Male rats (200-240g) were briefly anaesthetised (4 % halothane in oxygen) and injected intradermally around the left tibio-tarsal joint with 100µl of Freund’s Complete Adjuvant (FCA; M. tub. in mineral oil, made in house, 2.5µg/µl (w/v)). Controls were injected with the same volume of vehicle (n = 4). Animals were killed humanely by decapitation under halothane anaesthesia 4 days (n = 4) and 10 days (n = 8) after FCA injection. Expression of KCC2 and NKCC1 mRNAs was determined using in situ hybridisation in 10 µm transverse spinal cord sections, and was quantified by silver grain counting.

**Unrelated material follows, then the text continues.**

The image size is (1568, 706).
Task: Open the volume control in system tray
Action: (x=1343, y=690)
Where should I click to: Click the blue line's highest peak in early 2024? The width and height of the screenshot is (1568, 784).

Rats showed significant ipsilateral paw swelling within 24 h of FCA injection, that was maintained for 10 days. On day 10 all rats also showed evidence of contralateral tibio-tarsal joint swelling. At 4 days, NKCC1 mRNA was significantly increased in superficial (layers I-II) laminae of the dorsal horn on both sides of the spinal cord (Table 1). Bilateral upregulation of NKCC1 was still significant at day 10. KCC2 mRNA expression was significantly upregulated in superficial dorsal horn at 4 days, ipsilateral to the inflammation, but returned to control values at day 10 (ANOVA followed by Bonferroni test). Neither NKCC1 or KCC2 mRNA levels were altered in deep dorsal horn (lamina IV-V). In acute and chronic inflammation it is possible that changes in spinal neuronal excitability can, at least in part, be attributed to an increase in NKCC1 expression, resulting in enhanced neuronal depolarisation to GABA.
This work was funded by the MRC, UK.